Thursday, August 10, 2017: 8:00 AM-11:30 AM
Portland Blrm 258, Oregon Convention Center
Organizer:
Kwasi M. Connor, University of Southern California
Co-organizer:
Samantha Leigh, University of California, Irvine
Moderator:
Sarah E. Gilman, The Claremont Colleges
Species and communities across the globe are experiencing environmental changes that are leading to new and increasing abiotic stressors. An organism’s ability to persist in the face of stress depends in part on its ability to acquire enough energy to mount appropriate physiological responses. Nutritional ecology is defined as the study of the integration of recourse acquisition, bioenergetics and fitness. Energy acquisition is a complex process, operating across multiple organizational scales and encompassing fields as diverse as biochemistry, digestive physiology, and community ecology. We aim to develop a more integrative understanding of how energy acquisition may constrain species’ responses to climate change by initiating a dialog among researchers in these disparate fields.

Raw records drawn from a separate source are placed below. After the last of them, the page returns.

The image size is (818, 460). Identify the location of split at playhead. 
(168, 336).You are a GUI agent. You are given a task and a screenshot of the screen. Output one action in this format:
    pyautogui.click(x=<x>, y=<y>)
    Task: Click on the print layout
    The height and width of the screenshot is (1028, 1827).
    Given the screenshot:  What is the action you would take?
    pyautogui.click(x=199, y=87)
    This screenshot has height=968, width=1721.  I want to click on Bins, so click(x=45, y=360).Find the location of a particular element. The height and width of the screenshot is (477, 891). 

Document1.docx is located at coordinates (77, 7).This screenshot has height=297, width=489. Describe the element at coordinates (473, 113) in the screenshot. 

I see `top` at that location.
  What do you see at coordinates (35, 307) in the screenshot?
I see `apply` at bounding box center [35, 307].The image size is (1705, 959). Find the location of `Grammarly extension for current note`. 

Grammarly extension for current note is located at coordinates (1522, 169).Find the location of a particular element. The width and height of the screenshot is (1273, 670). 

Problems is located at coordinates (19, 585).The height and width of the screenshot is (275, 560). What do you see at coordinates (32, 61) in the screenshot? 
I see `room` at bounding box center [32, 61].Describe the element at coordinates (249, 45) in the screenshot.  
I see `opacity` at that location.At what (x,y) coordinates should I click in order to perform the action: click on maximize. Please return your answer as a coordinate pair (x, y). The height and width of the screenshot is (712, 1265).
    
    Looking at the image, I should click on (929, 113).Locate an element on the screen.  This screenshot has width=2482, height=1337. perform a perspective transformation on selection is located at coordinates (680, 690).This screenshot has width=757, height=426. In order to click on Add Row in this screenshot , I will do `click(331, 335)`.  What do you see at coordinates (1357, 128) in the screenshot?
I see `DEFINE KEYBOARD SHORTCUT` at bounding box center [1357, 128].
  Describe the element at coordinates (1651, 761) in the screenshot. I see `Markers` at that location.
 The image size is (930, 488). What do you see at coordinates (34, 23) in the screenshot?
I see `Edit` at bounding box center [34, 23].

A fundamental requirement of life is the acquisition of energy, which in turn drives cellular activity and organismal homeostasis. For many organisms, access to resources is inextricably linked to the prevailing environment, which fluctuates along temporal scales of minutes to decades. The breakdown of energy-bound polymers by digestive enzymes is a critical component of energy acquisition processes in disparate organism, from unicellular to multicellular. Contemporary research in the field of digestive physiology has established a new understanding of the effects of abiotic conditions on resource assimilation. It is critical that these ideas are integrated into our growing understanding of how organisms will be affected by climate change.
Environmentally driven changes in resource acquisition by a particular species will cascade across a community via interactions with symbionts, competitors, predators, and prey. These indirect effects may be greater than the direct effects of environmental stress. For example, temperature can affect the foraging behavior of a predator, and subsequent mortality rates experienced by prey. Conversely environmental changes may alter prey growth or survival, fundamentally changing the foraging opportunities of the predator. Simultaneous assessments of environmental fluctuations, energy acquisition strategies, and ecological processes are necessary to fully understand current states of ecosystems and generate accurate predictions of future changes.
Speakers in this session will provide examples across multiple scales of organization, from biochemistry to community ecology in the context of global climate change. Speakers will address perspectives from both physiology and ecology, across terrestrial and marine ecosystems, and draw on examples from microbial, plant, and animal systems.